Dia Fatamorgana ( 6 )

1 1 0
                                    

Menyibukkan diri dengan kerja padahal menghindari perasaan duka
Melupakan sebuah derita
Lalu merangkai hidup bahagia
Akankah luka terobati dengan ceria
Ataukah lebih menyakitkan karena hanya pura-pura bahagia.
Apa aku bisa.?

(Reinaya__Alida)

Kini inaya merasa tubuhnya seakan bagai balok es yang keras namun bisa cair ketika diguyur air mendidih atau sebuah kayu lapuk yang bisa goyah seketika kala dibelai angin.(kebanyakan membaca puisi sang kakak hingga pikirannya bisa sepuitis itu).

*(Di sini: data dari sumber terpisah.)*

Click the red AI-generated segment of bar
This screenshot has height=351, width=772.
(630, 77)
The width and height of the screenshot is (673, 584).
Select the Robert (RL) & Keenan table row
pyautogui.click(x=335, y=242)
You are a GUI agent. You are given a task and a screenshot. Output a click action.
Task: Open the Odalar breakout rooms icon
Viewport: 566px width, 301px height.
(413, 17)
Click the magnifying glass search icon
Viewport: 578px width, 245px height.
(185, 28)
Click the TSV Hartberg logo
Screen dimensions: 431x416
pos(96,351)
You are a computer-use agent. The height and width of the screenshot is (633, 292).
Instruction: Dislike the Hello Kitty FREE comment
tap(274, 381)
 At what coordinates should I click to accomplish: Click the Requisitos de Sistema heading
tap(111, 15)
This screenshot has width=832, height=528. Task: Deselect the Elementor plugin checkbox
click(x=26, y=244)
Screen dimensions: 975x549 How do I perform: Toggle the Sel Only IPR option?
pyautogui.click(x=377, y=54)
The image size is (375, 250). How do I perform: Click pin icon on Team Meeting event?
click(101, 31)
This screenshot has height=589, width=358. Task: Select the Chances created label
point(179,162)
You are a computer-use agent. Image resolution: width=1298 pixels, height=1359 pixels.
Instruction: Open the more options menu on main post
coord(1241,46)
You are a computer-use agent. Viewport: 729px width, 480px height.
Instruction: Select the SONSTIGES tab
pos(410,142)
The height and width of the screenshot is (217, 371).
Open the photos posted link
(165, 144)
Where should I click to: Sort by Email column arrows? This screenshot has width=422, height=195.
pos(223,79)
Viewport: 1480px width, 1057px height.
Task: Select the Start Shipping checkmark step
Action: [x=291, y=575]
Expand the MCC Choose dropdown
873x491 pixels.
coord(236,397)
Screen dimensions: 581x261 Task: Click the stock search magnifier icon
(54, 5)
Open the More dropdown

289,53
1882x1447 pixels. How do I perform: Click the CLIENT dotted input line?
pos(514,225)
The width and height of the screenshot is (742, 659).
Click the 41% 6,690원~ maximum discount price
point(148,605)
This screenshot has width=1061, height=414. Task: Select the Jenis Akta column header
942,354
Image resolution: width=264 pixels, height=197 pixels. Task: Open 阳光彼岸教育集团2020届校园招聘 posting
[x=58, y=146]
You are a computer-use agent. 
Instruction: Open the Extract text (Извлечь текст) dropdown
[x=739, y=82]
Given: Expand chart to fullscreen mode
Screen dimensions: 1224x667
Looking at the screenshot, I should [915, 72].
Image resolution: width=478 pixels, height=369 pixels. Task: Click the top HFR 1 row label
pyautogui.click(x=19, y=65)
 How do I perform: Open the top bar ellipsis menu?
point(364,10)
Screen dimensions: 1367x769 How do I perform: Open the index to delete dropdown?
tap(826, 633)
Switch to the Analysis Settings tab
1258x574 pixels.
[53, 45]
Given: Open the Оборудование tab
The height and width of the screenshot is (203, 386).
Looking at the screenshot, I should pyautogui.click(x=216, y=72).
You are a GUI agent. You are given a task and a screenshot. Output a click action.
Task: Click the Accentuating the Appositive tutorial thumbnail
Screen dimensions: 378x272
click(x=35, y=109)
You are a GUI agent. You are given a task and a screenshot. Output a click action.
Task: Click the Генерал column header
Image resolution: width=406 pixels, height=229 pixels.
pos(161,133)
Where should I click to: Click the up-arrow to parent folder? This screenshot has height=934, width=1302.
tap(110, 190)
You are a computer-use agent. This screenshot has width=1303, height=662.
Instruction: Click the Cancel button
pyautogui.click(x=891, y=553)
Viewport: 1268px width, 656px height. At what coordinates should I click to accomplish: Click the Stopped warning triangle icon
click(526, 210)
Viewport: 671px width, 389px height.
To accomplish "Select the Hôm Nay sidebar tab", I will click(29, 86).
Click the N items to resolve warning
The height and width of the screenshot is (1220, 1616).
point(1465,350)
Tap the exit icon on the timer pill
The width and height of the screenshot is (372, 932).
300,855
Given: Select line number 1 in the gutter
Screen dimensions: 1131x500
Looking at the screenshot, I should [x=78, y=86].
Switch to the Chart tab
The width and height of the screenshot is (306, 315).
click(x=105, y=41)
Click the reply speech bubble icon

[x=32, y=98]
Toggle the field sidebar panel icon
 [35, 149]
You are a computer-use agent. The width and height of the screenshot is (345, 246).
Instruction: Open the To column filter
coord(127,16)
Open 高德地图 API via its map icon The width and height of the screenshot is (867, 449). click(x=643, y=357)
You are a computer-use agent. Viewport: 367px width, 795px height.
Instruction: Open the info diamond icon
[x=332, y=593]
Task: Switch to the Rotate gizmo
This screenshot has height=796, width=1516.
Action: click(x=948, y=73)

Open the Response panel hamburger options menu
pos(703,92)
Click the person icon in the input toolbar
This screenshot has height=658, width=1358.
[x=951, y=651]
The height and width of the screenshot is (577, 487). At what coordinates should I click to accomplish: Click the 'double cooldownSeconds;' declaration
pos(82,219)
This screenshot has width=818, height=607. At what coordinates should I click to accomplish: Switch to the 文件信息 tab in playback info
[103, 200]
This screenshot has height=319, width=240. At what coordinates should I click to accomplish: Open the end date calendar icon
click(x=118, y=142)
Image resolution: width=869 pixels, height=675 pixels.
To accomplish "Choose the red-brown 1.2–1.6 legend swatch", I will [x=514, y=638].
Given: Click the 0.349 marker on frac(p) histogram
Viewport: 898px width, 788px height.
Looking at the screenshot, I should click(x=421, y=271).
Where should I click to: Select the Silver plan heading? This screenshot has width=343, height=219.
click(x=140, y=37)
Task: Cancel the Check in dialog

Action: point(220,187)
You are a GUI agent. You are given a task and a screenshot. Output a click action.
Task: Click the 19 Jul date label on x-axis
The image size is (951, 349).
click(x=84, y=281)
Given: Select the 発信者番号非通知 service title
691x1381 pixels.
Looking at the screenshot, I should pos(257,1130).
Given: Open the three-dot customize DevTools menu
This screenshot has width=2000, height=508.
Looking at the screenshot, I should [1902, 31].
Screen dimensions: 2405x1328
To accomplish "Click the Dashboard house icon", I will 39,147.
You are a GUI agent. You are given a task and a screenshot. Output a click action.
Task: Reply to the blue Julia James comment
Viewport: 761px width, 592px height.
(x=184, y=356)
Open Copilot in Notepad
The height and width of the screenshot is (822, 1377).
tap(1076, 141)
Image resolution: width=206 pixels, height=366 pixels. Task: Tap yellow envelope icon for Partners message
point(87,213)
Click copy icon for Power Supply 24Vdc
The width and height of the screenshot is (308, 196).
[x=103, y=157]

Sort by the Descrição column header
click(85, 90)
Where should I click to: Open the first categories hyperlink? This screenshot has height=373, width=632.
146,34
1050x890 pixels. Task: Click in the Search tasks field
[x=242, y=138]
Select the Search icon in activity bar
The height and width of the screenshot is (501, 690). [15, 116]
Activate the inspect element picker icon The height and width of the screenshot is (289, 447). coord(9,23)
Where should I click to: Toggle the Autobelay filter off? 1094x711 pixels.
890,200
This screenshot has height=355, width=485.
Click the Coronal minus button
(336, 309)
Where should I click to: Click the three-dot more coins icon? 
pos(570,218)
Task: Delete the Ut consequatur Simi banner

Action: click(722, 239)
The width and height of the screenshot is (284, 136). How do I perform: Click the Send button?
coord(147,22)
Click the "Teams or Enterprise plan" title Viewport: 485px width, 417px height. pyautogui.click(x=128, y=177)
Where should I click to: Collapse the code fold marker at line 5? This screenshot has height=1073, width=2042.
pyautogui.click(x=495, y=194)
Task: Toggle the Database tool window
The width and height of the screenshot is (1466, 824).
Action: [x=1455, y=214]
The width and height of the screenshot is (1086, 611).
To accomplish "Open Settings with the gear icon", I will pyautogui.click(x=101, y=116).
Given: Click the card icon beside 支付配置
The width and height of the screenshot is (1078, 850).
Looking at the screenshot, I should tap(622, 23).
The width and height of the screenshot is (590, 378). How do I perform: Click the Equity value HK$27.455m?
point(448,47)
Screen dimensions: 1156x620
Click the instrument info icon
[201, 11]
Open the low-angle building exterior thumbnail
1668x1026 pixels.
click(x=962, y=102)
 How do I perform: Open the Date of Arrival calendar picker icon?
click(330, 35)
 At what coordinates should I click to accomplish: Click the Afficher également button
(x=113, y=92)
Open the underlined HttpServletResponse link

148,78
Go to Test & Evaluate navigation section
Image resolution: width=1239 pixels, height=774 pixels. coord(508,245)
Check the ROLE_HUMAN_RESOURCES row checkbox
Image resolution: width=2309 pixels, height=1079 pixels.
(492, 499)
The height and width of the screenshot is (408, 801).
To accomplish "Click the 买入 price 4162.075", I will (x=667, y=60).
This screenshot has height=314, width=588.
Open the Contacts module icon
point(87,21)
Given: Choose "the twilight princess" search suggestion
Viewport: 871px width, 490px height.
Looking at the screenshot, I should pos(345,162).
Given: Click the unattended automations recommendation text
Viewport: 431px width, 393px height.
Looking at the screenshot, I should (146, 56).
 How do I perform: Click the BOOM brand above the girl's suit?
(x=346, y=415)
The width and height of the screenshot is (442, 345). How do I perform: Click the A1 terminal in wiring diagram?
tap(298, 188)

Ia sendiri pun bingung ingin menangis, berteriak atau melenggang pergi saja dari hadapan sang kakek dan tidak memasalahkan kejadian beberapa detik yang lewat itu..

"Ada apa ini" suara neneknya inaya seakan membangunkan inaya dari mimpi alam sadarnya, karena ia tidak tertidur apalagi menutup mata sajaa tidak.
Inaya beralih memandang neneknya yang sedang menaruh sebuah mangkok berisi bubur diatas meja disamping kakeknya inaya masih dengan ekspresi datarnya.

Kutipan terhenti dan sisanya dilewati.